For that reason, dwell time has to be a consideration in developing a food defense plan. The longer a food ingredient or product remains in a fixed location, the more opportunities for that the product to be compromised. Moving targets are always harder for a marksman to hit accurately, and the same is true for food products. Products in transit are more vulnerable when transit pauses or ends.
Companies’ food defense plans have to consider risks in terms of probability. The U.S. government tends to focus on high-impact events like Clostridium botulinum (botulism) toxin being introduced into milk, yet other events that are much lower in potential impact are more likely.
In most cases disgruntled employees are not sophisticated adversaries, capable of complex attacks.

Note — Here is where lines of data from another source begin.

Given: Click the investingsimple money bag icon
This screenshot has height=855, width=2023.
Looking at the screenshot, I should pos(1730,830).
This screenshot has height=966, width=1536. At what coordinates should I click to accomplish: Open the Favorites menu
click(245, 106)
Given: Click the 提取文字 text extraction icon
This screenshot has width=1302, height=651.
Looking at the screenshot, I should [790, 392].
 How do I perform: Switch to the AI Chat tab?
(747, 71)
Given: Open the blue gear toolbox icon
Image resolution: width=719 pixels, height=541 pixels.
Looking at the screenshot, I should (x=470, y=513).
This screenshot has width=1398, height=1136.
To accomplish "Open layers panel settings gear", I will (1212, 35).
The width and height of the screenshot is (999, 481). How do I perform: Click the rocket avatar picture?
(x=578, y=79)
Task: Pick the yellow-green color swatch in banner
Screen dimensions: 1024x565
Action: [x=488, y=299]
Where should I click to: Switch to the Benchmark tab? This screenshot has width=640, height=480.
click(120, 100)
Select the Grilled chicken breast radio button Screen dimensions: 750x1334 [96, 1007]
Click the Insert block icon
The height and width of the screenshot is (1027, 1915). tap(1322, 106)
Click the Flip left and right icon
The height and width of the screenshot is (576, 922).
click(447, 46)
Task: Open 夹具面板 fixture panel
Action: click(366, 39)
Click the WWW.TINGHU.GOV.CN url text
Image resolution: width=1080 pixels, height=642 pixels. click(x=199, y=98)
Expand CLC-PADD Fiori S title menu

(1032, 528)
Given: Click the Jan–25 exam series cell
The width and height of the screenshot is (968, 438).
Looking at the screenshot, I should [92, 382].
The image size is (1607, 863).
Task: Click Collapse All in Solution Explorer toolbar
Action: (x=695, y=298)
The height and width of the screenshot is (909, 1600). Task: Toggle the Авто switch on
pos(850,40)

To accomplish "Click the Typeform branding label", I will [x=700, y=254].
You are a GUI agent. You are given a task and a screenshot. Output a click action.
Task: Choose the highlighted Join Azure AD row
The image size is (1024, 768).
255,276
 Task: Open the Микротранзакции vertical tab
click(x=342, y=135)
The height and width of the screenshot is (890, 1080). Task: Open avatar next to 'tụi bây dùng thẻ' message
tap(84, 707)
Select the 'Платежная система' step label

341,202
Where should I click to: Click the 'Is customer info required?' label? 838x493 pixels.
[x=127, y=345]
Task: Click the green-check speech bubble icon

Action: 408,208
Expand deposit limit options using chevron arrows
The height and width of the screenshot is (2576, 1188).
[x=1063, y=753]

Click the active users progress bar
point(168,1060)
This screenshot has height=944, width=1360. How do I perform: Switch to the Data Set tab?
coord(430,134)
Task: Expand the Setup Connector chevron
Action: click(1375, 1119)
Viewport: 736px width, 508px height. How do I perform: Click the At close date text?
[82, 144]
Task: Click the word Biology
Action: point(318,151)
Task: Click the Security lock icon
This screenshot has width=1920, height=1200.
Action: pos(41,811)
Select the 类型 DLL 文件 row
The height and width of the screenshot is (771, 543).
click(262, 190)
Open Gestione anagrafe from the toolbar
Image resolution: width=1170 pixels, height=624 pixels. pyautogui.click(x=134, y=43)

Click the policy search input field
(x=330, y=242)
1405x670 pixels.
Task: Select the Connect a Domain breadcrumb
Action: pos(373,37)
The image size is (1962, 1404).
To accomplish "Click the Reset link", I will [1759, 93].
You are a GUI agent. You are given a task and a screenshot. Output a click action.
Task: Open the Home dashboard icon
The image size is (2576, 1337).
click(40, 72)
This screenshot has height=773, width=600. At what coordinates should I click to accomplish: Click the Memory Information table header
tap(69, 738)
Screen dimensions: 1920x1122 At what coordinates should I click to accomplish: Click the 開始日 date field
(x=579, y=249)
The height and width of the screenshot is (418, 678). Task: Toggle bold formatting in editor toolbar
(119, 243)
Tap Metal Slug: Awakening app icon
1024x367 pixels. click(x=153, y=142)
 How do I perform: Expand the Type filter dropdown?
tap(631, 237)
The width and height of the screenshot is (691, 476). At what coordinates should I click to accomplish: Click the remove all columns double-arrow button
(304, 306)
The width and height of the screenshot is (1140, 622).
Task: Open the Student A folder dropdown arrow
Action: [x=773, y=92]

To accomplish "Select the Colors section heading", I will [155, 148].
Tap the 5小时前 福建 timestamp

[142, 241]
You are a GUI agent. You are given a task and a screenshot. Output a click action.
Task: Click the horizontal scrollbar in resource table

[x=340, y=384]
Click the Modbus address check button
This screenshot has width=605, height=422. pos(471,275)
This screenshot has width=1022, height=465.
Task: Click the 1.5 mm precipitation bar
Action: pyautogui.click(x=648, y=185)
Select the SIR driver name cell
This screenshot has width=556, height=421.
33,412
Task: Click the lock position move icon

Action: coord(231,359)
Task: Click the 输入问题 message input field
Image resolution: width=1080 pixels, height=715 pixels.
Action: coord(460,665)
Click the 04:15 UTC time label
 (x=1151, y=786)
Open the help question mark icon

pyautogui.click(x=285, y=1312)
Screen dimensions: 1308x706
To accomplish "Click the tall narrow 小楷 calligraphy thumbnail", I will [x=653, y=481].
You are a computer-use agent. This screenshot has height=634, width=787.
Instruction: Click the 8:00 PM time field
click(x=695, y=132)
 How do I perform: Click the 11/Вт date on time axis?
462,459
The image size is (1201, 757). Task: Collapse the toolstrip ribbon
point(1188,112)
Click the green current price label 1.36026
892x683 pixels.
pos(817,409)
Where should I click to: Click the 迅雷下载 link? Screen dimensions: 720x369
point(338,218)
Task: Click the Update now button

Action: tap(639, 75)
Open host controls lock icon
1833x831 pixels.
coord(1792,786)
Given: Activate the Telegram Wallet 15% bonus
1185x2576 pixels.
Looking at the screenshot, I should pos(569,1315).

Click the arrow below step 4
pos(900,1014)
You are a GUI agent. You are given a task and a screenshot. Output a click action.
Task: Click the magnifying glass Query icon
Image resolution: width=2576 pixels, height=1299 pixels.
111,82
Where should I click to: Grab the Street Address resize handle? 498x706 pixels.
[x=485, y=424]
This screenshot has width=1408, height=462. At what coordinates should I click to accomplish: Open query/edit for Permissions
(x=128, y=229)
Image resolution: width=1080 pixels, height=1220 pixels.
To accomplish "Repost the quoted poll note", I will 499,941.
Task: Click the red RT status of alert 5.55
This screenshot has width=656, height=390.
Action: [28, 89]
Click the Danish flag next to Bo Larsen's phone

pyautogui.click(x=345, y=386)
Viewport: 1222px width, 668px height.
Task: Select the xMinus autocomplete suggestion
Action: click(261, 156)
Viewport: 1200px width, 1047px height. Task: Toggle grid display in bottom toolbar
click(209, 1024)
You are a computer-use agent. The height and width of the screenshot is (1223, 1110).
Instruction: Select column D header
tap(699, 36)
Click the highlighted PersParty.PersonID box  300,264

Rather, they tend to utilize things readily at hand, like cleaning and industrial chemicals, dirt and plastic. Employees with the motivation to do harm are particularly problematic because they are already inside the system(s), they have knowledge of the system(s) and they have access to material (like industrial chemicals) that would be cause for a recall if introduced to a food product.
A robust food defense plan has to include strategies and tactics to detect the full spectrum of adversaries, from employees who are motivated by criminal intent or revenge and wish to do harm to the company all the way to nation states. In fact, concerns about nation states potentially targeting the U.S. food supply has reemerged in the last several years, after a hiatus that lasted a couple of decades following the disintegration of the former Soviet Union. The U.S. food supply would likely be targeted were the United States to enter a major war with another nation state, so there is no such thing as being too careful.